2004-2008
Glissement de terrain
La question du territoire dans Glissement de terrain s’était posée, imposée devrais-je dire, lors de mon installation à Toulon. Habiter cette ville n’était pas un choix, mais le résultat d’un concours de circonstances et son approche s’est faite à reculons, par le biais d’une pratique photographique quotidienne liée à la vie de tous les jours.

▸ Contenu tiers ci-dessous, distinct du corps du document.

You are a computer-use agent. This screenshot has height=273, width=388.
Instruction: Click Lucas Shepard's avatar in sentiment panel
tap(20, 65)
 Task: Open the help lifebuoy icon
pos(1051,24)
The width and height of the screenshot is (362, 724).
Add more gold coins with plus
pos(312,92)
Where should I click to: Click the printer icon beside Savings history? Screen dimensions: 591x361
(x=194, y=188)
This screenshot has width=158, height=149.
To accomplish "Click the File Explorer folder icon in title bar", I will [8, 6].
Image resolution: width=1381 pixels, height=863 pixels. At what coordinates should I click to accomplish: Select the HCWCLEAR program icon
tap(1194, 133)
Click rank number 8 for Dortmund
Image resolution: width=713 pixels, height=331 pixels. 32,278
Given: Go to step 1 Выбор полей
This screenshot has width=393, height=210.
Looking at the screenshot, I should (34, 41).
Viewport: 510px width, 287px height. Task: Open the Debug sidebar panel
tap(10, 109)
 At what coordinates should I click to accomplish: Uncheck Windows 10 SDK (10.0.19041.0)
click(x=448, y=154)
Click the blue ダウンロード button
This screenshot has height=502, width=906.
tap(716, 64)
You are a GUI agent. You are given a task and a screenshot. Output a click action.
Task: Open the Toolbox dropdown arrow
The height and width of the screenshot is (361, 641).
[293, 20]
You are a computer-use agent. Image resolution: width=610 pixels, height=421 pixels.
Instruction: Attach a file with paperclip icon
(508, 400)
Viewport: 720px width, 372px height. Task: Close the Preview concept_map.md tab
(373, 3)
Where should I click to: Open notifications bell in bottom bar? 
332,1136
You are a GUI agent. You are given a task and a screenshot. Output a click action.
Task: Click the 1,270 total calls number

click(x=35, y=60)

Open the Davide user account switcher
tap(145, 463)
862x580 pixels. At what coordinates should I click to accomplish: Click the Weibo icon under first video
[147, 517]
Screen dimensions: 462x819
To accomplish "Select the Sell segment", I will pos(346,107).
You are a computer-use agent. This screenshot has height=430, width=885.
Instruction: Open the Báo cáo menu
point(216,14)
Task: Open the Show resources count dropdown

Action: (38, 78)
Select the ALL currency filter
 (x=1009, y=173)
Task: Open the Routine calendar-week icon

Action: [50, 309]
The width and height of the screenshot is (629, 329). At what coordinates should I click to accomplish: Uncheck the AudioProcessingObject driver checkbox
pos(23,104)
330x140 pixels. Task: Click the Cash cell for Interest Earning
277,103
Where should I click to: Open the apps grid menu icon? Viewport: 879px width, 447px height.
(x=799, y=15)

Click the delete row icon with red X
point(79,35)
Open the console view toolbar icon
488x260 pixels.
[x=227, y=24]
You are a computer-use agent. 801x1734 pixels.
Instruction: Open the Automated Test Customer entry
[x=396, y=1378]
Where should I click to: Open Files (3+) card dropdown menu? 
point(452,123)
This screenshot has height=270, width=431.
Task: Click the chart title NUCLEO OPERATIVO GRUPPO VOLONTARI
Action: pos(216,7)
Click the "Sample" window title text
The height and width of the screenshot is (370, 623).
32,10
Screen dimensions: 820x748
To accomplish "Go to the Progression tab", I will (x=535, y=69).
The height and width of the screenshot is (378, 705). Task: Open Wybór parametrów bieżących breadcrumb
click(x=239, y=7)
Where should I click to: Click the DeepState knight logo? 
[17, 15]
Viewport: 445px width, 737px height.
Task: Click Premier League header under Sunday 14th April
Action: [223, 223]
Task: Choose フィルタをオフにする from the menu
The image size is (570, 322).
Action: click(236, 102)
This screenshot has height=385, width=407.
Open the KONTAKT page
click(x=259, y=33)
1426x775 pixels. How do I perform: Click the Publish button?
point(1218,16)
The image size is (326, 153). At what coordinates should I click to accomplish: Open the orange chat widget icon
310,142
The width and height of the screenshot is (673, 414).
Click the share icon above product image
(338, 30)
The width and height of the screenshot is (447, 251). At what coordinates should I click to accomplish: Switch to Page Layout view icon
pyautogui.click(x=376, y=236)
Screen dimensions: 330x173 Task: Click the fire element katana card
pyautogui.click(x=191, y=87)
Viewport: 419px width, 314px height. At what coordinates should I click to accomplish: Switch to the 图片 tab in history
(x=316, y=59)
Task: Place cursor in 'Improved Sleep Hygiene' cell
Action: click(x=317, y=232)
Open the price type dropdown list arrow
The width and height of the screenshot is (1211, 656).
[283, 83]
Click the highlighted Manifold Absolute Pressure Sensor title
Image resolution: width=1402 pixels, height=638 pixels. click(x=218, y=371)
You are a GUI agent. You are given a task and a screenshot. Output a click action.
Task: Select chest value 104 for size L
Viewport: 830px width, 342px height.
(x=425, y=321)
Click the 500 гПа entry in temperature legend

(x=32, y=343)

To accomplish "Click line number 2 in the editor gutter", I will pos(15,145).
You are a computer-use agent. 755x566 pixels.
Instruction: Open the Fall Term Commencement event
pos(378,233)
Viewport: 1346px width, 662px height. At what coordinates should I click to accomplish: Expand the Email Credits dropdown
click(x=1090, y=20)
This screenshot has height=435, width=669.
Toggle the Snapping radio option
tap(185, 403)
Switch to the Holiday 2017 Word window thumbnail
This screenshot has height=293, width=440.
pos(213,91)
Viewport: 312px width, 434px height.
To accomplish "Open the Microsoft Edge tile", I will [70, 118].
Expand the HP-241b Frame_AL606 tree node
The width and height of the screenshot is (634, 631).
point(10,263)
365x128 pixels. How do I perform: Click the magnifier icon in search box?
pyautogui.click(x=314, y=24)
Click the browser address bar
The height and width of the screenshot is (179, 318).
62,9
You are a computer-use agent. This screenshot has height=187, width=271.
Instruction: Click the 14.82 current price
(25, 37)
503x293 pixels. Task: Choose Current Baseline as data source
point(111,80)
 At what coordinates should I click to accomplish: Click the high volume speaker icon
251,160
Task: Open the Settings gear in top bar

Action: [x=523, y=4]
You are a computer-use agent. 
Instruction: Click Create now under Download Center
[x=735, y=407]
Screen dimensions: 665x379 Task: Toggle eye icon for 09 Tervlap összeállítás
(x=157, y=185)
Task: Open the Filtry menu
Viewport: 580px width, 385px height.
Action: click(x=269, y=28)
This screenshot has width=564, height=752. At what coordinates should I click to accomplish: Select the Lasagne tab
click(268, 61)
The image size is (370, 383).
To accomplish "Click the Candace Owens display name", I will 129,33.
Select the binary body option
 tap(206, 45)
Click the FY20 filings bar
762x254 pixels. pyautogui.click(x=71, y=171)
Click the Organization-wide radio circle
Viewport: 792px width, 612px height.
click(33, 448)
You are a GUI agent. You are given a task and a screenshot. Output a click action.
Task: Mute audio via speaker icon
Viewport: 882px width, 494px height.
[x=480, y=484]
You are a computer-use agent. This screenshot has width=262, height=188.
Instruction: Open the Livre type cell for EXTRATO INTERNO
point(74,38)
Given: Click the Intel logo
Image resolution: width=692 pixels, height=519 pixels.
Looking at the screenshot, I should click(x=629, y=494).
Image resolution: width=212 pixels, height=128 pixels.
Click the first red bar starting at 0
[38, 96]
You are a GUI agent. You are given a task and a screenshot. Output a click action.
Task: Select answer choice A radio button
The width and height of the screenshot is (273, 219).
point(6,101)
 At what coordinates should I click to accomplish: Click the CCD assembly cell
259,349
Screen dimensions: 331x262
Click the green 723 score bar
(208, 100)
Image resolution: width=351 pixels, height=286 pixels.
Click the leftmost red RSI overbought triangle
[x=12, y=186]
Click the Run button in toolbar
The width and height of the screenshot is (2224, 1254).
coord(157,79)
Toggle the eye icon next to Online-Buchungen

Ville composite, hétérogène, mêlant tous les styles architecturaux, ayant souffert de l’absence d’une vraie politique urbanistique, Toulon, coincée entre la montagne du Faron et la méditerranée, n’affiche d’autres images fédératrices que son port militaire et la fameuse rade avec ses bâtiments de guerre. Curieusement, et malgré moi, c’est ce tissage urbain incohérent et anarchique qui s’est révélé être un matériau photographique riche et stimulant. Glissement de terrain est devenu ainsi l’histoire d’un attachement grâce à la photographie.
Sans l’intention de constituer un inventaire exhaustif de la ville ou d’en faire un portrait ressemblant, j’ai tenté d’établir une trame d’images évoquant un croisement de lignes, un chassé-croisé de fils et de couleurs. Nulle démarche dénonciatrice fustigeant le laid pour mettre en relief le beau, nul désir d’unifier dans un mur d’images ce qui se révèle à la fois singulier et répétitif, mais une attention constante à la complexité d’une ville en pleine mutation. Face à la fragmentation et son corollaire, l’enchevêtrement de formes, lignes et écritures, les prises de vue avec des cadrages basés sur une frontalité favorisent le découpage de «tableaux paysagers» dans lesquels la notion de verticalité se traduit fréquemment par l’omniprésence de poteaux, supports signalétiques, réverbères, mâts en tous genres. Petits glissements de terrain, comme si les mâts des voiliers du port de plaisance avaient trouvé ancrage sur la terre ferme. Il s’y joue la lente élaboration d’une ville imaginaire, sur fond de toile urbaine bien réelle, à compléter par le regard de l’autre, à investir par une lecture différente.